The permutation matrix \( \mathbf{P}_{2V}^{m} \) defines a stride by \( 2 \cdot V \) permutation on \( 2 \cdot V \cdot m \) vectors. Figure 4.4 depicts an example for \( m = 3 \) and \( V = 4 \); the permutation input has a length of six vectors. In the example, each output vector contains values from three input vectors; hence, \( \mathbf{P}_{8}^{3} \) can be realized by two separate permutation stages with three input and output vectors each. In general, the complexity of \( \mathbf{P}_{2V}^{m} \) depends on \( m \) and the ratio of \( m \) to the vector length \( V \).

![Figure 4.4: Stride permutation defined by \( \mathbf{P}_{8}^{3} \) for a vector length of four elements](image)

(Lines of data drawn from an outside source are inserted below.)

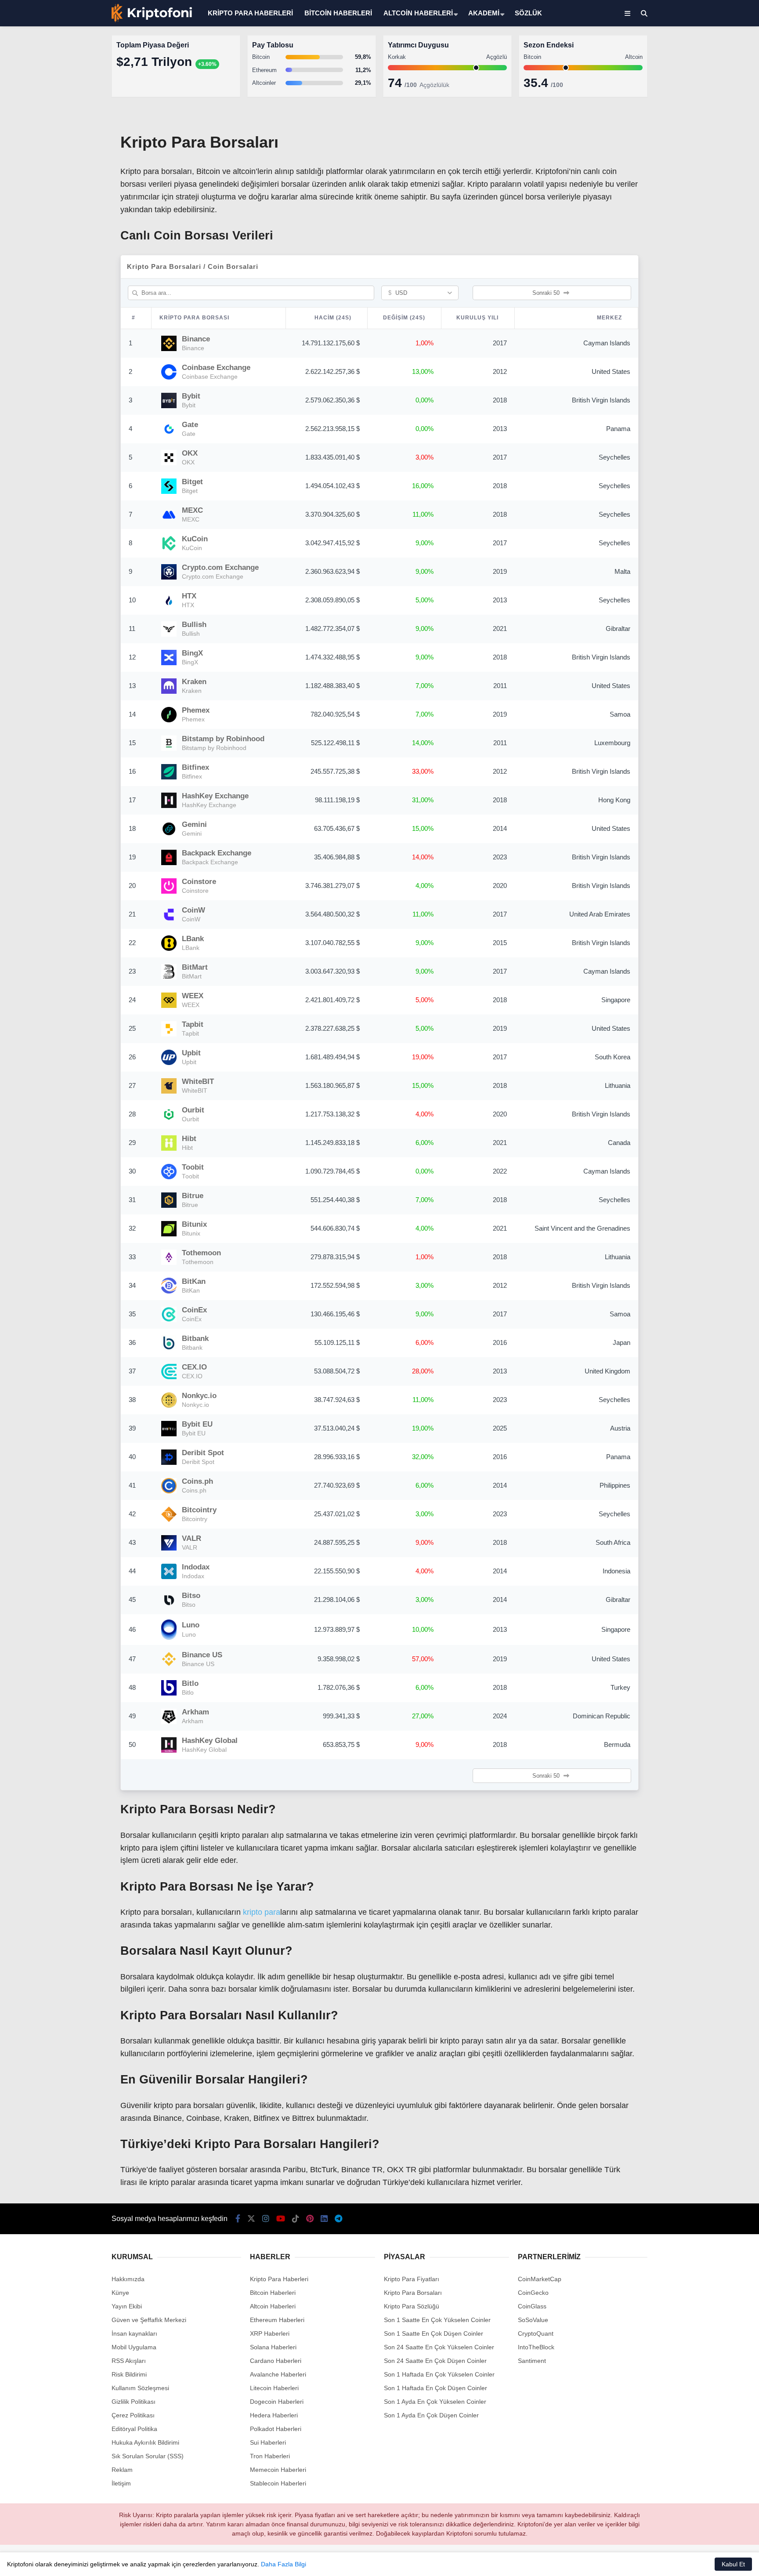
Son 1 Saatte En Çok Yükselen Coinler (437, 2319)
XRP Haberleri (678, 178)
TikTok (707, 353)
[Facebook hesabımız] (237, 2218)
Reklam (122, 2469)
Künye (120, 2292)
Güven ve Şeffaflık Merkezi (149, 2319)
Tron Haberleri (270, 2456)
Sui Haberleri (268, 2442)
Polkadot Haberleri (275, 2428)
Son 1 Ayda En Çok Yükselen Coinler (435, 2401)
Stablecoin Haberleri (687, 213)
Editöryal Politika (134, 2428)
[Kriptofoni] (152, 20)
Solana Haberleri (681, 160)
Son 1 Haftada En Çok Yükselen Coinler (439, 2374)
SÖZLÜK (528, 13)
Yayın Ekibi (127, 2306)
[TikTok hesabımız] (295, 2218)
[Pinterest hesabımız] (310, 2218)
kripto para (261, 1912)
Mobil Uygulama (134, 2347)
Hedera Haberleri (274, 2415)
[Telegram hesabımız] (338, 2218)
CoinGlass (532, 2306)
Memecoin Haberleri (687, 195)
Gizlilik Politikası (133, 2401)
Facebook (706, 254)
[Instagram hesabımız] (265, 2218)
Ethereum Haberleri (686, 143)
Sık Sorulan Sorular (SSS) (148, 2456)
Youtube (708, 328)
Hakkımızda (128, 2279)
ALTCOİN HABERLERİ (418, 13)
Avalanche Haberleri (278, 2374)
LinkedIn (707, 402)
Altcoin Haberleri (681, 125)
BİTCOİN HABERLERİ (338, 13)
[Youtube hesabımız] (280, 2218)
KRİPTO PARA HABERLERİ (250, 13)
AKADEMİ (483, 13)
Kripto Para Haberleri (688, 90)
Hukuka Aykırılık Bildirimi (145, 2442)
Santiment (532, 2360)
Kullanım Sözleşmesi (140, 2387)
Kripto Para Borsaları (413, 2292)
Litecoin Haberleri (274, 2387)
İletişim (121, 2483)
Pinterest (708, 377)
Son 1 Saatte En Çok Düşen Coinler (433, 2333)
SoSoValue (533, 2319)
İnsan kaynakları (134, 2333)
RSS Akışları (129, 2360)
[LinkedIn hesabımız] (324, 2218)
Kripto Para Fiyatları (411, 2279)
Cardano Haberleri (275, 2360)
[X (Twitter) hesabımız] (704, 279)
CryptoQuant (535, 2333)
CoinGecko (533, 2292)
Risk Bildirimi (129, 2374)
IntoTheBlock (536, 2347)
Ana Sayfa (681, 48)
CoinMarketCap (539, 2279)
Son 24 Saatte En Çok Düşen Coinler (435, 2360)
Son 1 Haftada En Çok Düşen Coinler (435, 2387)
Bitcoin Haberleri (681, 108)
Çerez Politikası (133, 2415)
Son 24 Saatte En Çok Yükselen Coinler (439, 2347)
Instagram (707, 304)
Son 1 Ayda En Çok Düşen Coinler (431, 2415)
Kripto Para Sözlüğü (411, 2306)
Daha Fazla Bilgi (283, 2564)
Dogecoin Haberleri (277, 2401)
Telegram (707, 427)
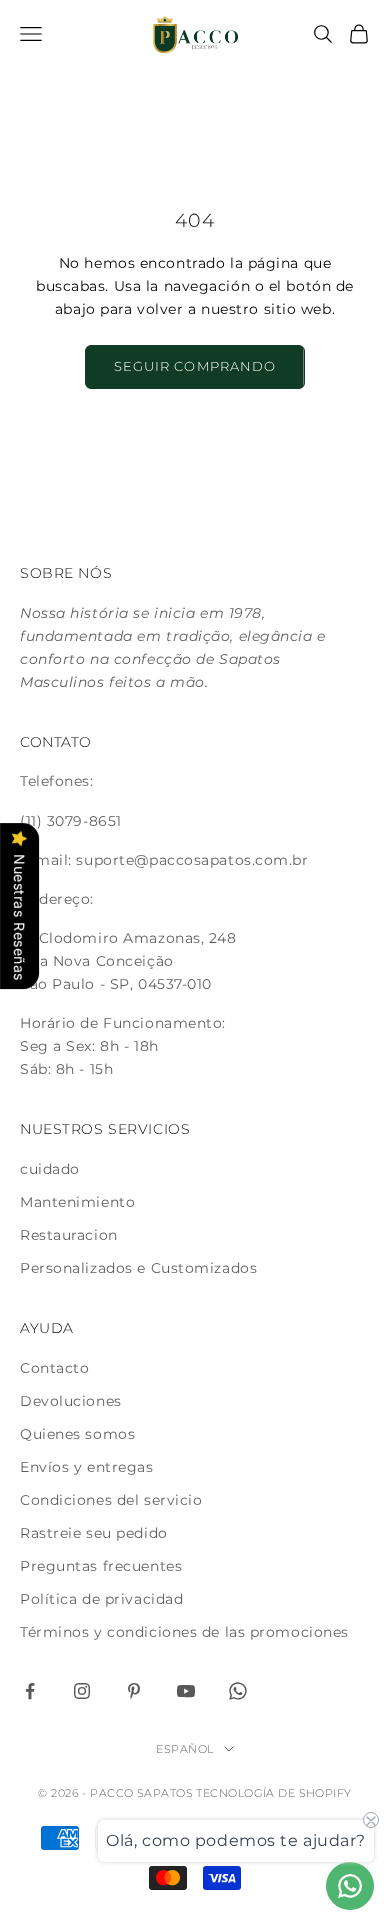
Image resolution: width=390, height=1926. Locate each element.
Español (184, 1749)
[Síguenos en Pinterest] (134, 1691)
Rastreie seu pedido (94, 1533)
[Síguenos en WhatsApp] (238, 1691)
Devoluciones (71, 1401)
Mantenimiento (77, 1202)
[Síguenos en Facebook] (30, 1691)
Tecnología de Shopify (273, 1793)
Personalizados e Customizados (138, 1268)
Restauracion (69, 1235)
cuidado (50, 1169)
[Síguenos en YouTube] (186, 1691)
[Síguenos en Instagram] (82, 1691)
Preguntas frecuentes (101, 1566)
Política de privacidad (101, 1599)
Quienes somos (77, 1434)
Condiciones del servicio (111, 1500)
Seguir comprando (195, 366)
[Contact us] (350, 1886)
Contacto (54, 1368)
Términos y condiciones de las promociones (184, 1632)
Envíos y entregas (87, 1467)
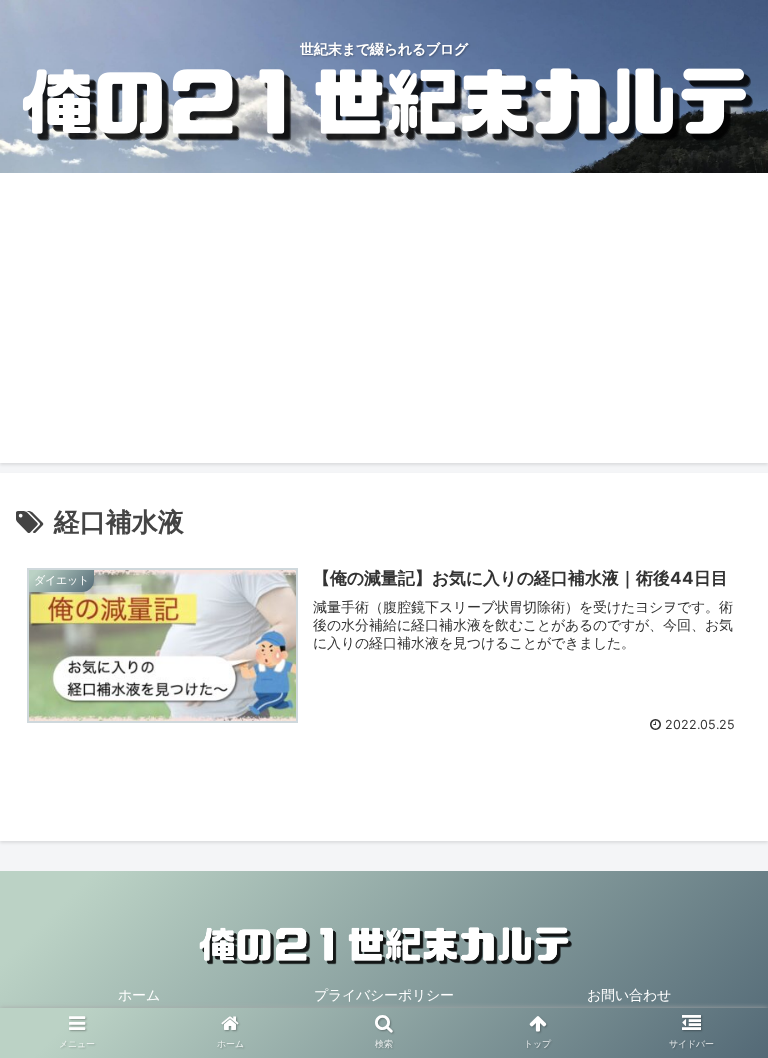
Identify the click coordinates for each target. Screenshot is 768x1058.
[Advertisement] (384, 323)
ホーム (139, 994)
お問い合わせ (629, 994)
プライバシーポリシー (384, 994)
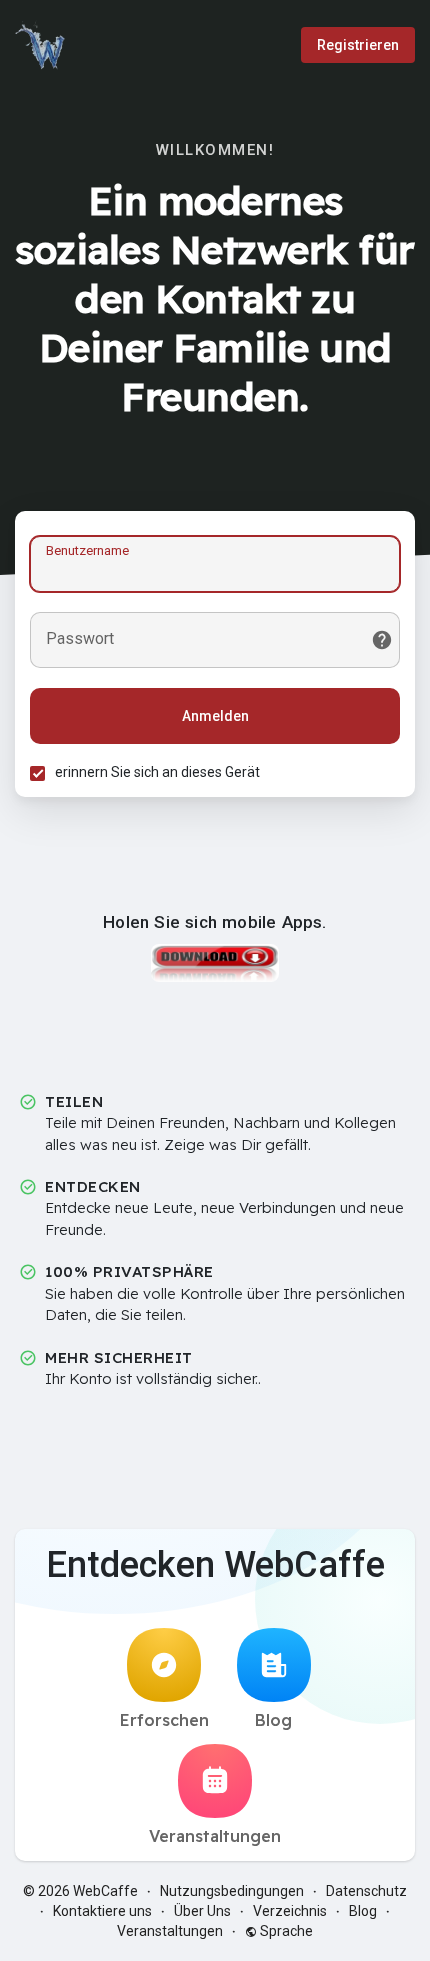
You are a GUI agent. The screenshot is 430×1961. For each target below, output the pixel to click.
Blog (273, 1720)
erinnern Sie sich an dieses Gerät (157, 772)
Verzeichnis (290, 1911)
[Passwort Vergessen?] (382, 640)
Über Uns (202, 1911)
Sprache (285, 1931)
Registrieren (358, 45)
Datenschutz (366, 1891)
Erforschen (164, 1720)
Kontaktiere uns (102, 1911)
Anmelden (215, 716)
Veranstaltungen (215, 1836)
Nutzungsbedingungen (232, 1891)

The permutation defined by \( \mathbf{P}_{2V}^{m} \) is the last processing stage of the algorithm and cannot be interleaved with any of the previous processing stages to hide the permutation overhead. Moving the permutation to the right of the processing step for \( \mathbf{W}_{2V} \) would enable an interleaving of DFT stages and permutation stages, yet moving \( \mathbf{P}_{2V}^{m} \) also increases the complexity of permutation stages during the \( 2 \cdot V \)-point FFT, as can be seen below:

\[
\mathbf{P}_{2V}^{m} = \prod_{i=0}^{\log_2(V)} \left( \begin{array}{c} \log_2(V)
\mathbf{I}_m \otimes \mathbf{P}_{2V/2}^{2} \otimes \mathbf{I}_{V/2^i} \\
\mathbf{I}_m \otimes \mathbf{D}_{2V/2}^{2} \otimes \mathbf{I}_{V/2^i} \\
\mathbf{I}_m \otimes \mathbf{W}_2 \otimes \mathbf{I}_V 
\end{array} \right)
\]

\[
= \left( \prod_{i=0}^{\log_2(V)} \begin{array}{c} \mathbf{P}_{2V/2}^{2} \otimes \mathbf{I}_{m \cdot V/2^i} \\
\mathbf{D}_{2V/2}^{2} \otimes \mathbf{I}_{m \cdot V/2^i} \\
\mathbf{W}_2 \otimes \mathbf{I}_{m \cdot V} 
\end{array} \right) \cdot \mathbf{P}_{2V}^{m} \quad (4.35)
\]

The permutations defined by \( \mathbf{P}_{2V/2}^{2} \otimes \mathbf{I}_{m \cdot V/2^i} \) during the \( 2 \cdot V \)-point FFT in equation (4.35) are more complex than permutations in the radix-2 case. In the radix-2 case (\( \mathbf{P}_{2V/2}^{2} \otimes \mathbf{I}_{V/2^i} \)), permutations are performed on blocks of 1, 2, 4, \ldots, \( V/2 \) vector elements (\( \mathbf{P}_{V}^{2}, \mathbf{P}_{V/2}^{2} \otimes \mathbf{I}_2, \mathbf{P}_{V/4}^{2} \otimes \mathbf{I}_4, \ldots, \mathbf{P}_{2}^{2} \otimes \mathbf{I}_{V/2} \)). The vector length is always a multiple of the block size, thus the alignment on data vectors is preserved.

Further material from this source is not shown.